The Kruskal algorithm is a popular algorithm used to find the minimum spanning tree in a graph.
A minimum spanning tree is a subset of the edges of a connected, edge-weighted graph that connects all the vertices together without any cycles and with the minimum possible total edge weight.
Here's how the Kruskal algorithm works:
Sort all the edges of the graph in non-decreasing order of their weight.
Initialize an empty minimum spanning tree.

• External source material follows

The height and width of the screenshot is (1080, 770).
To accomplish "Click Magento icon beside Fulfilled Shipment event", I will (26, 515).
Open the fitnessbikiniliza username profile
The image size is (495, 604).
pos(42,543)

Iterate through the sorted edges. For each edge:
If adding the edge to the minimum spanning tree doesn't form a cycle, add it to the minimum spanning tree.
A cycle can be detected using a disjoint-set data structure (union-find).
Repeat step 3 until all vertices are included in the minimum spanning tree.
pseudocode:
Kruskal(G):
// G is the input graph
n = number of vertices in G
T = empty set (to store the minimum spanning tree)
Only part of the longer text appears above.